> _Instructions to follow_
Can you rewrite the stretch of data from the line containing "Image resolution: width=506" through the line containing "column-header-behavior: Behavior is" as a numbered list, leaving out blank lines?

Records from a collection

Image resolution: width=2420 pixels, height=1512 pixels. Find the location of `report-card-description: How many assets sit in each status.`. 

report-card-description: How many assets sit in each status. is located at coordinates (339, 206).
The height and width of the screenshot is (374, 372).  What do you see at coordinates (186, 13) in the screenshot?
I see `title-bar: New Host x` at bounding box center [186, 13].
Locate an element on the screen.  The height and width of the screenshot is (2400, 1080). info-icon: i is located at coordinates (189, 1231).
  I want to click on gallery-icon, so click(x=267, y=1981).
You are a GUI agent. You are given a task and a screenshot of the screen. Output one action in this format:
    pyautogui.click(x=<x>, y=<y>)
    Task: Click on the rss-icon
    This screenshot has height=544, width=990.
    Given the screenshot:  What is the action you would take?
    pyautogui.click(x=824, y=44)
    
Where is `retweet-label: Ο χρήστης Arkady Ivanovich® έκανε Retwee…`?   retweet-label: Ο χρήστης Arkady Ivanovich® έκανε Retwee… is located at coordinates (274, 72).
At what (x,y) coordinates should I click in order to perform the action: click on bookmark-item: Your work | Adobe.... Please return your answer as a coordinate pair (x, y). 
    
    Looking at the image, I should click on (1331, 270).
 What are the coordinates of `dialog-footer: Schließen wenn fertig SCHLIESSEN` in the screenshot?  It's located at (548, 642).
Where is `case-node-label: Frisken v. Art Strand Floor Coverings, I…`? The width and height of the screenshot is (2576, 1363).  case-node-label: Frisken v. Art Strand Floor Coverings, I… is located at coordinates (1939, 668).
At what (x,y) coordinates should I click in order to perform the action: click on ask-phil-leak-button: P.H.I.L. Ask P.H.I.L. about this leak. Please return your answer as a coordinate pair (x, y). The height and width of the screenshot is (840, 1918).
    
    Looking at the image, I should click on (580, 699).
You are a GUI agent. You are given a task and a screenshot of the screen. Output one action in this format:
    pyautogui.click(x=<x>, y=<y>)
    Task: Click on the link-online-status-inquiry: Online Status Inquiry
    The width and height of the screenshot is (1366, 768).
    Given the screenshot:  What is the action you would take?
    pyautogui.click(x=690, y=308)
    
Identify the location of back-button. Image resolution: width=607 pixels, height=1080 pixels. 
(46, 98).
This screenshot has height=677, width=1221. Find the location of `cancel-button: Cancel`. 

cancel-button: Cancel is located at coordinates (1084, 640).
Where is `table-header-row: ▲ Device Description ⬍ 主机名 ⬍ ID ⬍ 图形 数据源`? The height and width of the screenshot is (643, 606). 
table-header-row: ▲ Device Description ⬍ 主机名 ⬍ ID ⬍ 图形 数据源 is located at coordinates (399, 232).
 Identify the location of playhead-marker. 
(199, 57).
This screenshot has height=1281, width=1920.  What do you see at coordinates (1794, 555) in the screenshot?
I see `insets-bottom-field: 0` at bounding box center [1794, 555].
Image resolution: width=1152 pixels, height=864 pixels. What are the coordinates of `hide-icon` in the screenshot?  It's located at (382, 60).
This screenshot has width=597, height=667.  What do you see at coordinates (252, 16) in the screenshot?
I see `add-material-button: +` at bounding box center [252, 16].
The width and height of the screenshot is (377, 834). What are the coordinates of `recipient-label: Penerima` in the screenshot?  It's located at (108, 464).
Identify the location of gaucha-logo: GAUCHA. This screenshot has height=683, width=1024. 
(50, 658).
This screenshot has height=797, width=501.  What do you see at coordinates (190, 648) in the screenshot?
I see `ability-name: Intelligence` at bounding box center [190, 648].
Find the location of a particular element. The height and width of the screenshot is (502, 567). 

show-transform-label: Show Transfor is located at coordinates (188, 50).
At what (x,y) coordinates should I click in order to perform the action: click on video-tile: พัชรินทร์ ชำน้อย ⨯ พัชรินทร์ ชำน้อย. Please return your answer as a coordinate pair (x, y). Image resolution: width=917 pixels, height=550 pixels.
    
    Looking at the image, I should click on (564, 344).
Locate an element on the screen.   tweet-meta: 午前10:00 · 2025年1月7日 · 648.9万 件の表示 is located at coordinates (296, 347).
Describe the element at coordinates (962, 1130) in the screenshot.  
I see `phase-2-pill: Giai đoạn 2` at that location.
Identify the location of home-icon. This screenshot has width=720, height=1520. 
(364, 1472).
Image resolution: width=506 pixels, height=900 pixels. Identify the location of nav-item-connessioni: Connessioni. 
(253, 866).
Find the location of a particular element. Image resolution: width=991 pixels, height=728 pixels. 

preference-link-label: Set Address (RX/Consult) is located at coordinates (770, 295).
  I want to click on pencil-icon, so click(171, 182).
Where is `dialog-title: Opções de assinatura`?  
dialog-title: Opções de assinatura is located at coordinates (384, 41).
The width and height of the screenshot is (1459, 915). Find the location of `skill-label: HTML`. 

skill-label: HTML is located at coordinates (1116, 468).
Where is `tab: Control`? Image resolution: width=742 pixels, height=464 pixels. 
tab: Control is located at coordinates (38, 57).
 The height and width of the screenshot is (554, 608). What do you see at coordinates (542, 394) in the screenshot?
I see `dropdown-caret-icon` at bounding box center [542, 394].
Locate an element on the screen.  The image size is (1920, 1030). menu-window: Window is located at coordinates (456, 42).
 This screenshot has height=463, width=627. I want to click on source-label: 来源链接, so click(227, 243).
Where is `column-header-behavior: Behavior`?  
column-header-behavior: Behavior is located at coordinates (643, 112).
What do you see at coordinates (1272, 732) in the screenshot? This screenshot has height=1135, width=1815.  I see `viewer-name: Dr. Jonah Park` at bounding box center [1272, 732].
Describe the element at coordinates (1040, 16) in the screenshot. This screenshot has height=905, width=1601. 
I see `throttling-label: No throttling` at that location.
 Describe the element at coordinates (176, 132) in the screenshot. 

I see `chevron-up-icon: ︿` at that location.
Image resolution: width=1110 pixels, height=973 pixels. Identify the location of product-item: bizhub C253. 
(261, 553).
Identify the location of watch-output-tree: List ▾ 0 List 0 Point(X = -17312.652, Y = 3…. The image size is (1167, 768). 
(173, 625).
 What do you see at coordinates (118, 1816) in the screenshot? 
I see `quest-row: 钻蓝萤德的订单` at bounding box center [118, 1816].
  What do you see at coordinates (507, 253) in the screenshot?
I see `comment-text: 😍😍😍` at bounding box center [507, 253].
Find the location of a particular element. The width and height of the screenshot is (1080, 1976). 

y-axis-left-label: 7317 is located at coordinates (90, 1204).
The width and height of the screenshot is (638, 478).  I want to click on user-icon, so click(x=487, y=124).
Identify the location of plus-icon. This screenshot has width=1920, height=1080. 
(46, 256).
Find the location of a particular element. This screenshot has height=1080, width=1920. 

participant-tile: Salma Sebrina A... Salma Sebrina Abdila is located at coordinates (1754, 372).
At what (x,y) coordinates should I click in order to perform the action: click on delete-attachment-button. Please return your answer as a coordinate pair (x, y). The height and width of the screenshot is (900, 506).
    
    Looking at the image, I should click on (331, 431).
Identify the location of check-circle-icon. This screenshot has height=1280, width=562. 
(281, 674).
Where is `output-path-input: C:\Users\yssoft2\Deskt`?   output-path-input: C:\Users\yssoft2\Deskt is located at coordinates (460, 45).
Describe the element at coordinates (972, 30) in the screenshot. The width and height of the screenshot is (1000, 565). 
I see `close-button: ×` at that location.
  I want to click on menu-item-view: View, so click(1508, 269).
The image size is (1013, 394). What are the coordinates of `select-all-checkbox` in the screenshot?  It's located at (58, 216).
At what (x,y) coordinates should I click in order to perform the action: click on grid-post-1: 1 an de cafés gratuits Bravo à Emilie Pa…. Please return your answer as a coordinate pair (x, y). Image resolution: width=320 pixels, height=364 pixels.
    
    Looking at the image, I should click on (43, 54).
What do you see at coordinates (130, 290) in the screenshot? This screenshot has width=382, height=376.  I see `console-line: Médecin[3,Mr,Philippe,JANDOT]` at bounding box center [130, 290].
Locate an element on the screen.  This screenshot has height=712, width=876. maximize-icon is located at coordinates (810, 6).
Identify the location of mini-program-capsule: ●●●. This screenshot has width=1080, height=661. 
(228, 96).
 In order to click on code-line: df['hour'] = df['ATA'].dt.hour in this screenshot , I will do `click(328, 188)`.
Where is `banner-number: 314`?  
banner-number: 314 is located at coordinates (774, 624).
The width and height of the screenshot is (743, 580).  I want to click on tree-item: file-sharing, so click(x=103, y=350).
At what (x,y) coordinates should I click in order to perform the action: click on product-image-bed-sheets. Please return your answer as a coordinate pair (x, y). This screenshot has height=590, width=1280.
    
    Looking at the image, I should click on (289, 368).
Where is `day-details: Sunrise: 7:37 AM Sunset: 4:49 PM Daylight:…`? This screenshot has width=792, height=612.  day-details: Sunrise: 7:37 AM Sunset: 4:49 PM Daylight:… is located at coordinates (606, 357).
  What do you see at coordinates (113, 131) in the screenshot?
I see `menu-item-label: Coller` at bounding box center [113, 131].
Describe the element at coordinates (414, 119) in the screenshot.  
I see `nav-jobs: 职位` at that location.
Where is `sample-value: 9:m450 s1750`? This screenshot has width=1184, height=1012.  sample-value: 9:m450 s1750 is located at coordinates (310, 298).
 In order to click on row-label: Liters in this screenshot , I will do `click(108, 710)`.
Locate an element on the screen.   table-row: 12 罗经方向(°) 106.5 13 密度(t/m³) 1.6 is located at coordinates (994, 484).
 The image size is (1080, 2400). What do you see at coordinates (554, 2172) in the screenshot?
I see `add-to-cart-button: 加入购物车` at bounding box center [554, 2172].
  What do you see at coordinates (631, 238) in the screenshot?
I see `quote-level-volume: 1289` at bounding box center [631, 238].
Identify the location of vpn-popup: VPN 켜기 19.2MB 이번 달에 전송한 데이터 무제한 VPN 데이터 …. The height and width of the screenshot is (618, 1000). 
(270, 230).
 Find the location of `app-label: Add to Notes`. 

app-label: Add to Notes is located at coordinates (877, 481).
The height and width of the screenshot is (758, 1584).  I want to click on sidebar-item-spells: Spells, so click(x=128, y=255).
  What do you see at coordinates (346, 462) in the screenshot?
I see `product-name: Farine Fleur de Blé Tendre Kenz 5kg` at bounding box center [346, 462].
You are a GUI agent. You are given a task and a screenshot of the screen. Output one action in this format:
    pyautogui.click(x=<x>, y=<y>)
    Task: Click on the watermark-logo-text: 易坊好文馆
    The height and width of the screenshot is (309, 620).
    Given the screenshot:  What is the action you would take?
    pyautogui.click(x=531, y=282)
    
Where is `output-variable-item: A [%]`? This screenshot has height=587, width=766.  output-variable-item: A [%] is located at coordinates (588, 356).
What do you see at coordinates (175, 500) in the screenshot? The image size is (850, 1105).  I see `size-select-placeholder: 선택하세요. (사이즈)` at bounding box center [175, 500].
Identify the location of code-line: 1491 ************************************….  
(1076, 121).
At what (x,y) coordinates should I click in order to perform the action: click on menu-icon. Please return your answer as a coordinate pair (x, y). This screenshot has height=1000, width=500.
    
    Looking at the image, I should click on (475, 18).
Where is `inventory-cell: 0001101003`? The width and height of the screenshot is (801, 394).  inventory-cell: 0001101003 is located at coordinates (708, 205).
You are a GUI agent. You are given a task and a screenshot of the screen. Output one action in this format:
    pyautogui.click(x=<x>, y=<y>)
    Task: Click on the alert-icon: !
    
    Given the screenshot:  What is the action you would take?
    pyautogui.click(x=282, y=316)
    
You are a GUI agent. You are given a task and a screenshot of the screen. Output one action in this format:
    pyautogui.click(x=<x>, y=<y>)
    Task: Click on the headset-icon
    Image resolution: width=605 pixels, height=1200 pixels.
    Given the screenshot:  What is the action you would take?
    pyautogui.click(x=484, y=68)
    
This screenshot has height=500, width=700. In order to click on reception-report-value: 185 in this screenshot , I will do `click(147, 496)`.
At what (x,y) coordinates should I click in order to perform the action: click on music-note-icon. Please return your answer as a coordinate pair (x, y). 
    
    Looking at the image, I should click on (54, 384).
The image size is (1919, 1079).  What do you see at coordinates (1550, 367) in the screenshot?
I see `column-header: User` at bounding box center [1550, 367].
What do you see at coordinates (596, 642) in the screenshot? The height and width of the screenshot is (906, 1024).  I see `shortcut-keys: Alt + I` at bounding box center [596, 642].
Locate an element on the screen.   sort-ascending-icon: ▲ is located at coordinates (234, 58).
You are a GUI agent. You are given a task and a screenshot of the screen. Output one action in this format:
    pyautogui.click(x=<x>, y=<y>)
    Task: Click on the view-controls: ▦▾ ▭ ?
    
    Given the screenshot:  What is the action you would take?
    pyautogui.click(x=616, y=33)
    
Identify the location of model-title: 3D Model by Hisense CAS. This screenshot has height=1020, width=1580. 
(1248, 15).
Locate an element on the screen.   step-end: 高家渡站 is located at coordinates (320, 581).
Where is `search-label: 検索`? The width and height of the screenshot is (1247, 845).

> _Solution to the problem_
1. Image resolution: width=506 pixels, height=900 pixels. Identify the location of nav-item-connessioni: Connessioni. 
2. (253, 866).
3. Find the location of a particular element. Image resolution: width=991 pixels, height=728 pixels. 
4. preference-link-label: Set Address (RX/Consult) is located at coordinates (770, 295).
5.   I want to click on pencil-icon, so click(171, 182).
6. Where is `dialog-title: Opções de assinatura`?  
7. dialog-title: Opções de assinatura is located at coordinates (384, 41).
8. The width and height of the screenshot is (1459, 915). Find the location of `skill-label: HTML`. 
9. skill-label: HTML is located at coordinates (1116, 468).
10. Where is `tab: Control`? Image resolution: width=742 pixels, height=464 pixels. 
11. tab: Control is located at coordinates (38, 57).
12.  The height and width of the screenshot is (554, 608). What do you see at coordinates (542, 394) in the screenshot?
13. I see `dropdown-caret-icon` at bounding box center [542, 394].
14. Locate an element on the screen.  The image size is (1920, 1030). menu-window: Window is located at coordinates (456, 42).
15.  This screenshot has height=463, width=627. I want to click on source-label: 来源链接, so click(227, 243).
16. Where is `column-header-behavior: Behavior`?  
17. column-header-behavior: Behavior is located at coordinates (643, 112).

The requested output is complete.